Insistió en que su empleado tomara la Calzada del Monte y llegara hasta las alejadas quintas de El Cerro, con muestras de telas y otros artículos semejantes. Pronto comenzó a recibir encargos que a veces él mismo se ocupaba de llevar. Durante los cuatro años siguientes, todo fue un ir y venir por aquellas barriadas que iban creciendo a ojos vistas. La ciudad perdía los restos de sus murallas y se expandía como un monstruo maravilloso y múltiple. Florencio hubiera podido recorrerla con los ojos cerrados y, de paso, recitar a algún viajante los pormenores de su vida social.

– ¿A que no sabes quiénes se han mudado a la plaza de la Catedral? -preguntó un día a su mujer.

– ¿Quiénes?

– Don José y doña Marité.

– ¿Estás seguro?

Su marido asintió sin dejar de comer.

– ¿En cuál palacio? -insistió ella, recordando sus días al servicio de los Melgares-Herrera.

– Donde antes vivía el marqués de Aguas Claras -le aclaró después de tragar.

– ¿Y la quinta?

– Está en venta.

– ¿Por qué habrán hecho eso? Falta de dinero no será, si se han mudado a ese sitio…

– Dicen que el conde de Fernandina quiere comprarles la hacienda.

– ¿Y la suya?

– Yo creo que no quiere verle más la jeta a don Leopoldo. Desde que el marqués le copió los leones, lo tiene atravesado en el gaznate como un hueso de gallina.

– Eso fue hace años.

– Hay cosas que los ricos no perdonan.

– Bueno, ahora doña Marité estará más cerca. ¿Crees que nos comprará algo?

– Voy a llevarle una muestra de los piqués franceses.

Fue entonces cuando su único empleado decidió marcharse. En lugar de contratar a otro, Caridad le dijo a su marido que ella se encargaría del local y, pese a la resistencia de Florencio, terminó por convencerlo. La pequeña Meche ya tenía edad suficiente para acompañarla.

– Este sitio siempre me sorprende -dijo una voz desde la puerta, a la semana siguiente de comenzar a trabajar-. Ya veo que ña Caridad decidió ocuparse.

Alzó la vista y vio una figura que le pareció conocida.

– ¿Hay jabones de ácido fénico? -preguntó la mujer, avanzando desde la calle.

Pese a que había transcurrido bastante tiempo desde su único encuentro, Caridad recordó a la desconocida que había llegado a la tienda con tan raro encargo, la tarde en que naciera su hija.

– Necesito cinco docenas -dijo la mujer, sin esperar respuesta-. Pero no voy a llevarlos conmigo ahora.
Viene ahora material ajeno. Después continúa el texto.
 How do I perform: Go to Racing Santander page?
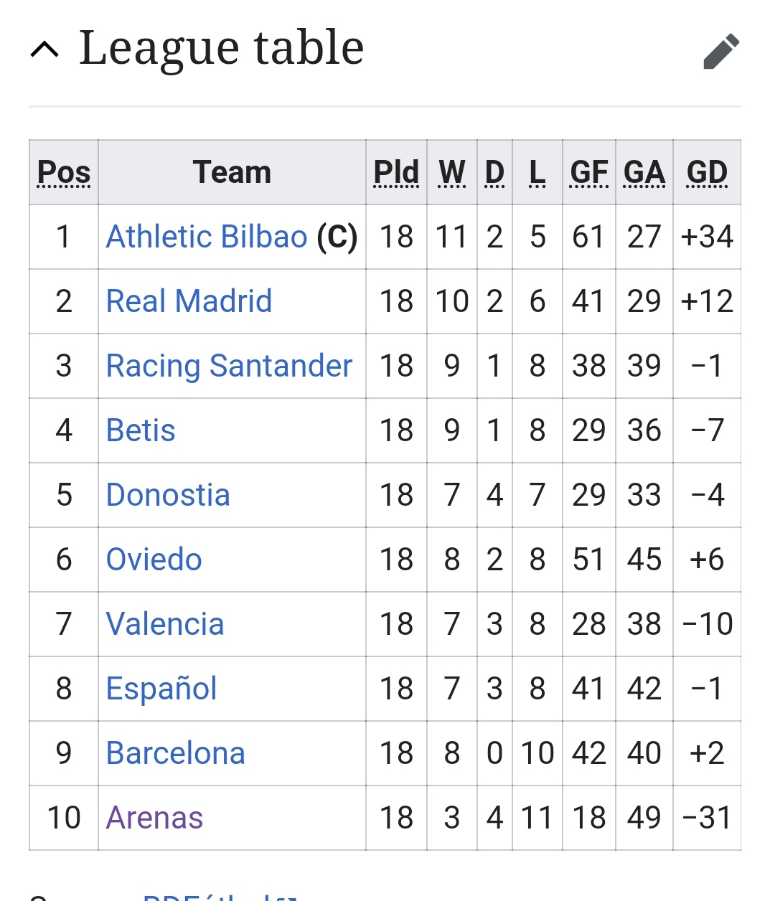click(x=229, y=366)
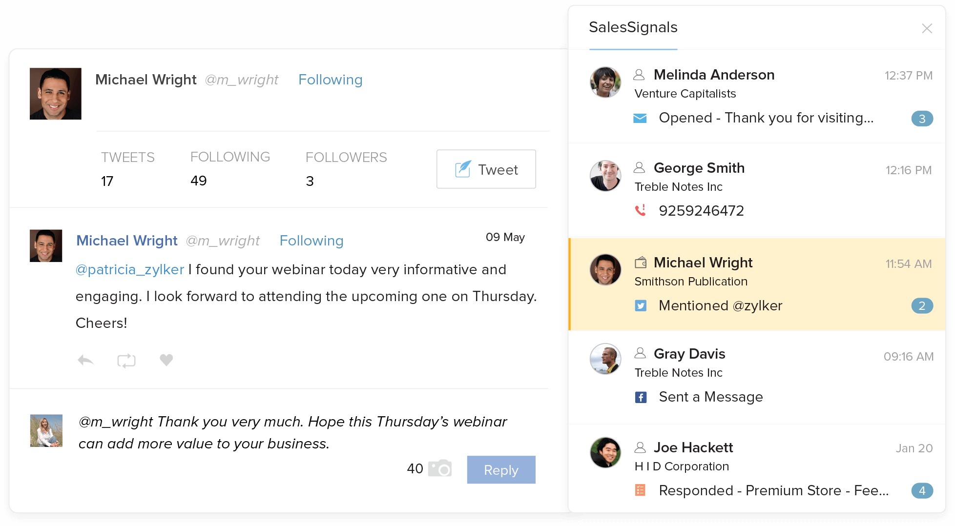Click the contact person icon beside Melinda Anderson

pyautogui.click(x=640, y=74)
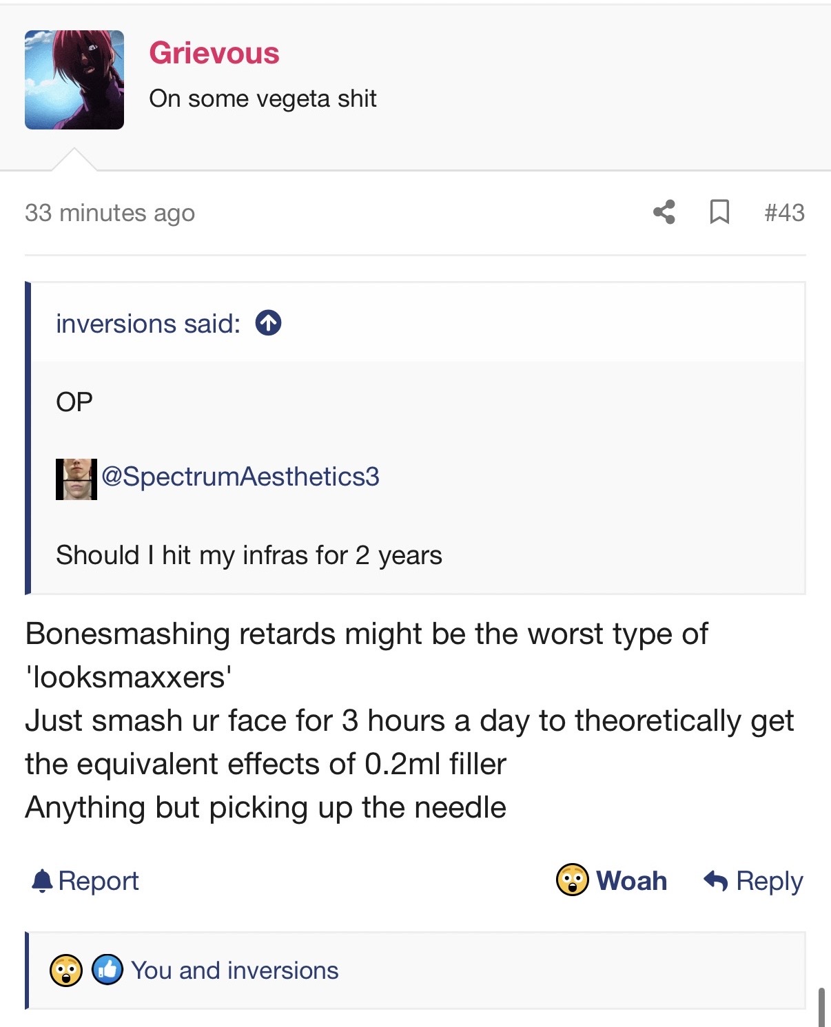Click the shocked emoji in the reactions bar
This screenshot has height=1027, width=831.
coord(66,971)
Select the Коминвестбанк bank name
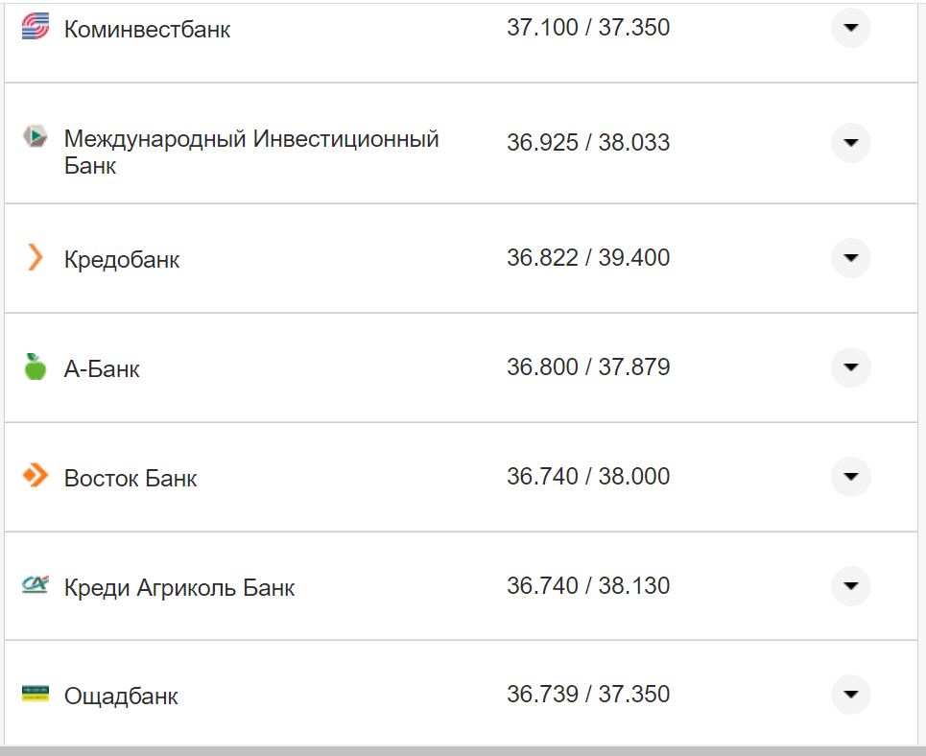Viewport: 926px width, 756px height. (x=146, y=29)
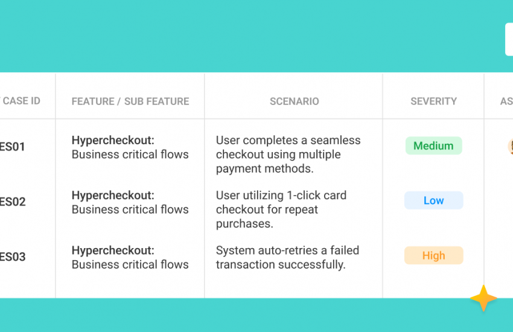Open the Low severity badge
This screenshot has height=332, width=513.
point(433,200)
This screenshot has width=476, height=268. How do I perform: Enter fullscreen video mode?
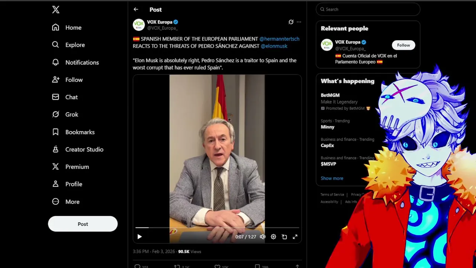tap(295, 237)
Dile a don Floro que los envíe a ña Cecilia, a la dirección de siempre… Le pago cuando despache.

La mujer dio media vuelta para salir, pero tropezó con un negro malencarado que entraba.

– ¿Tá Florencio? -preguntó él con voz tan estentórea que la niña lo miró asustada.

– No, tuvo que ir a…

– Pue dale mi recao. Dile que Tocuato ástao aquí, y que no se meta conmigo poqque no será mi primé muettecito.

– ¿Qué le ha hecho mi marido? -atinó a musitar Caridad.

– Me tá quitando clientela. Y eso no pué pemmitilo…

– Mi marido no le quita clientes a nadie. Él sólo trabaja…

– Me tá quitando clientela -repitió el negro-. Y a Botija Verde naiden le pone pie alante.

Y salió como mismo había entrado, dejando a Caridad con el corazón en la boca.

– Ándese con cuidado -escuchó-. Ese negro es peligroso.

No había notado que doña Cecilia permanecía junto a la puerta.

– Mi marido no le ha hecho nada a ese hombre.

– Eso no le importa a Botija Verde. Basta que él crea lo contrario.

Le volvió la espalda y sólo se detuvo un momento ante la criatura que la miraba con ojos desmesuradamente abiertos.

– Es muy chula -comentó antes de salir.

Esa noche, cuando Florencio regresó de su recorrido, Caridad ya había dado de comer a la niña y lo aguardaba ansiosa.